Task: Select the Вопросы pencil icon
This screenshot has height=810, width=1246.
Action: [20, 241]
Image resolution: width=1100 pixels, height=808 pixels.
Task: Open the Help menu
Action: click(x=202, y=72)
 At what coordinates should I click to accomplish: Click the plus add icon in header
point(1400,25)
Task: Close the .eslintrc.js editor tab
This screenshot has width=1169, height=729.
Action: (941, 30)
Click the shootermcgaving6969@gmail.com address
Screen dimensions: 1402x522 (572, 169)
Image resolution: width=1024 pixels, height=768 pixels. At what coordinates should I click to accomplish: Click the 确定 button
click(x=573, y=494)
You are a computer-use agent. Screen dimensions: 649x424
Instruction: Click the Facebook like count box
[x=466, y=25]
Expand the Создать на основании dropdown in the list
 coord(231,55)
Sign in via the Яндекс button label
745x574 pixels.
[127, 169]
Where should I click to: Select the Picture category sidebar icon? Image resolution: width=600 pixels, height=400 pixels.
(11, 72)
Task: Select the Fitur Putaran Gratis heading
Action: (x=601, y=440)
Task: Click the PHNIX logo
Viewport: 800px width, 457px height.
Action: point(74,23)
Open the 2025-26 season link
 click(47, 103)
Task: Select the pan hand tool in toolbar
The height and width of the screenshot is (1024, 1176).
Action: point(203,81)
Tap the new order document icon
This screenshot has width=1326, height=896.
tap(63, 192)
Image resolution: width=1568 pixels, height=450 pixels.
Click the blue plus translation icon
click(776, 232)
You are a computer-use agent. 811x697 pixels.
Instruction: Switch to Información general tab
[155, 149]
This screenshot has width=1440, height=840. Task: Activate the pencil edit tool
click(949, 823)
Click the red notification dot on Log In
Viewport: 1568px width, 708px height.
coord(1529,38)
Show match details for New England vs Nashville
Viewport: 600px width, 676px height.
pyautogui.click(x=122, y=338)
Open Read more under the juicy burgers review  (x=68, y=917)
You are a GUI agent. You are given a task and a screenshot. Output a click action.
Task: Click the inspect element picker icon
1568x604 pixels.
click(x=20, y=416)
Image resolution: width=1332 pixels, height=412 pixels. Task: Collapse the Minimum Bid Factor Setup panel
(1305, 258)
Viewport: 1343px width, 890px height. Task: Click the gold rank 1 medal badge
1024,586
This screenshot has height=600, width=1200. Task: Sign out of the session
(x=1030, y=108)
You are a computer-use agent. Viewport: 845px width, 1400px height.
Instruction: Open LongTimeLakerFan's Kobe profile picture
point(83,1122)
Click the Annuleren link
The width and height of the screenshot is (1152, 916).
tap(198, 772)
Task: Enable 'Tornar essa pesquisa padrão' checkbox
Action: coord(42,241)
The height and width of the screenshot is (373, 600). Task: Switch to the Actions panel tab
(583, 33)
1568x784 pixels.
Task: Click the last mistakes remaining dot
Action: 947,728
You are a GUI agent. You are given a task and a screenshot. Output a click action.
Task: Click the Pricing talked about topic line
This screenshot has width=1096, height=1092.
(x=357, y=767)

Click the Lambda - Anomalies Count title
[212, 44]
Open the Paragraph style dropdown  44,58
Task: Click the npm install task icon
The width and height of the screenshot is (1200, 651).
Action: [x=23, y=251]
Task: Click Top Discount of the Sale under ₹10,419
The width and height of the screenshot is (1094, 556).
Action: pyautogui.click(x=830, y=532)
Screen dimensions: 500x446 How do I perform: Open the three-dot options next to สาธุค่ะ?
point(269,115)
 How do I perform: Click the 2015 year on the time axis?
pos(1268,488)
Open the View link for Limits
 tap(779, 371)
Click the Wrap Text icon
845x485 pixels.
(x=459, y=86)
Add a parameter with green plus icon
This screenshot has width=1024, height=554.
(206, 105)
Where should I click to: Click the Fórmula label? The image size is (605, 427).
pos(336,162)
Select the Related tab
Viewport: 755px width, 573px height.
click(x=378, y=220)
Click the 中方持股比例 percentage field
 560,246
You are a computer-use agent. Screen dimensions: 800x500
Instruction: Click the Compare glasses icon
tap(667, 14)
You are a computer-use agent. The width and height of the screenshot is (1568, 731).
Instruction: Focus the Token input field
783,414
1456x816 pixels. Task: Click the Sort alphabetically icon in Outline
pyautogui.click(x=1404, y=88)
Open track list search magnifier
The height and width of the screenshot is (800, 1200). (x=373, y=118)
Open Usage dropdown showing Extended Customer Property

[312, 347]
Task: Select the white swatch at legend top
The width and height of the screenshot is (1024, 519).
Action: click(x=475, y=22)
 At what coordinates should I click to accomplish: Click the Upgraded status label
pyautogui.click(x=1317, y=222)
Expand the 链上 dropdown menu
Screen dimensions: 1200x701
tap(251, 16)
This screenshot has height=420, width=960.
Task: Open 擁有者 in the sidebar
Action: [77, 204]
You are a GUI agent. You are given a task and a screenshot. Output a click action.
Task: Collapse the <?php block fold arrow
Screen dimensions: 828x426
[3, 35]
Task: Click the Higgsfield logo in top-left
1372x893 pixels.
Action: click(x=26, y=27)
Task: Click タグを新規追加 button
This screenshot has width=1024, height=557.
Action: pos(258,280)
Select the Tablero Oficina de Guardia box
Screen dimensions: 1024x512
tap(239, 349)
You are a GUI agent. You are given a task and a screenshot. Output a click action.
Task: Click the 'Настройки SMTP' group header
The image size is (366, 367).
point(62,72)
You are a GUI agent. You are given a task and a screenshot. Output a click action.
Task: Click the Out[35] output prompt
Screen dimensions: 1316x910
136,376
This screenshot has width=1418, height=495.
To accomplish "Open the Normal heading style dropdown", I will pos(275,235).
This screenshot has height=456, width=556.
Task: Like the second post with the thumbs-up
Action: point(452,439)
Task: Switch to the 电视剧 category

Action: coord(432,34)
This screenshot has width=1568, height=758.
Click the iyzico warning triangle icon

────

Write down exactly the span of lines above from the one containing "This screenshot has height=810, width=1246." to the one containing "Task: Close the .eslintrc.js editor tab", both ends included.

This screenshot has height=810, width=1246.
Action: [20, 241]
Image resolution: width=1100 pixels, height=808 pixels.
Task: Open the Help menu
Action: click(x=202, y=72)
 At what coordinates should I click to accomplish: Click the plus add icon in header
point(1400,25)
Task: Close the .eslintrc.js editor tab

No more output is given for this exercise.